**What needs to be done:** Return the lines that run from the line containing "[Búsqueda] (979, 80)" through the end of the entries, both ends included. Leave out all pictures.

START Input

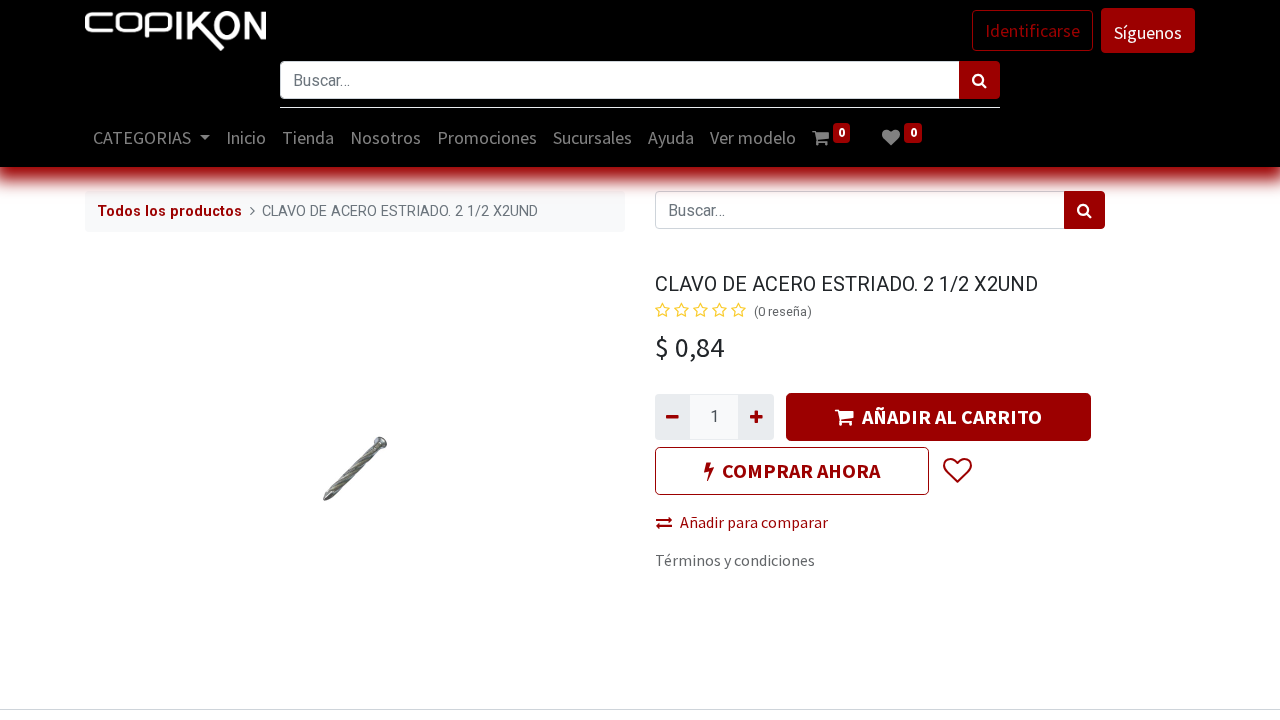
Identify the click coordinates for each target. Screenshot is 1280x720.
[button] (956, 471)
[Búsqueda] (979, 80)
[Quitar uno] (672, 417)
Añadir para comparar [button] (754, 522)
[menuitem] (246, 137)
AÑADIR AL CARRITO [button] (952, 416)
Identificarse (1032, 30)
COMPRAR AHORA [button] (801, 470)
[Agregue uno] (755, 417)
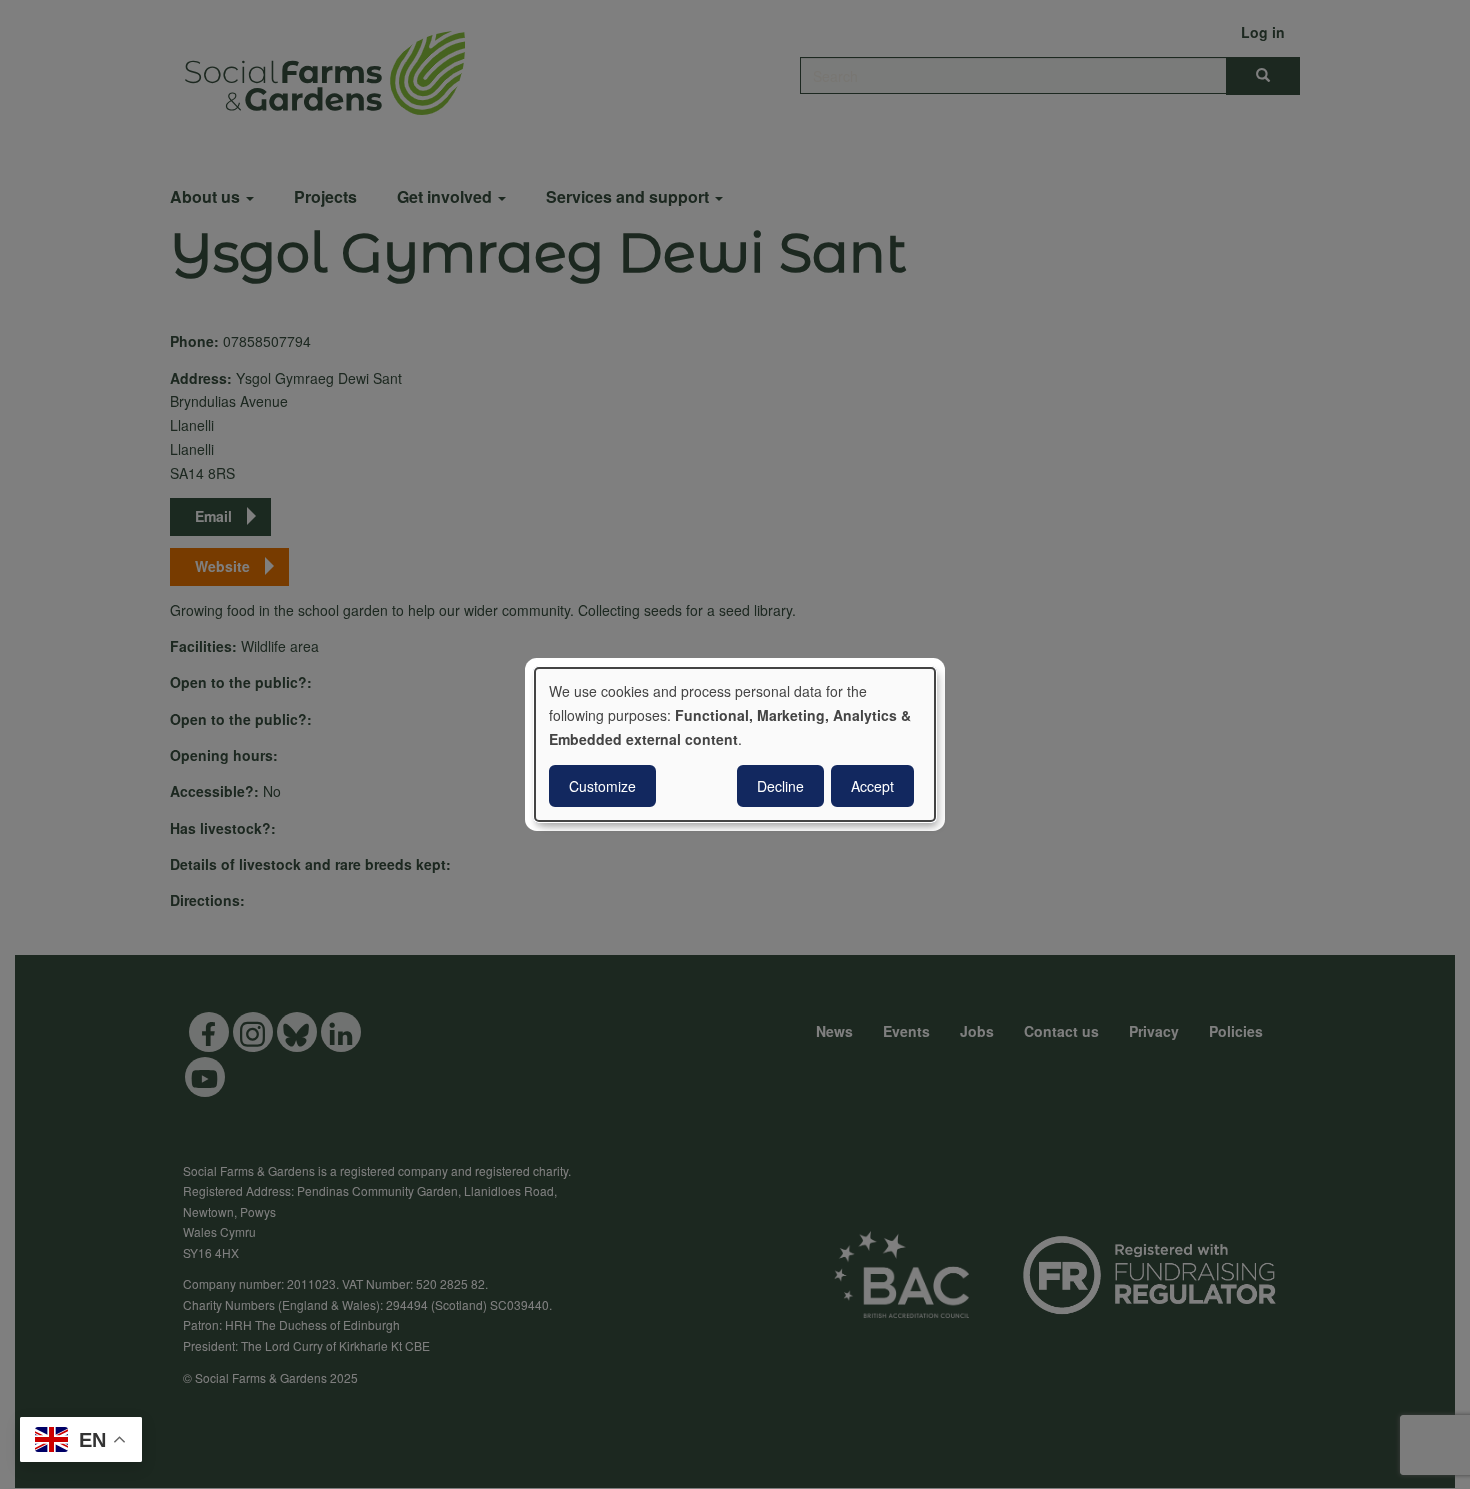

END Input

**Result of this exercise:**
[Búsqueda] (979, 80)
[Quitar uno] (672, 417)
Añadir para comparar [button] (754, 522)
[menuitem] (246, 137)
AÑADIR AL CARRITO [button] (952, 416)
Identificarse (1032, 30)
COMPRAR AHORA [button] (801, 470)
[Agregue uno] (755, 417)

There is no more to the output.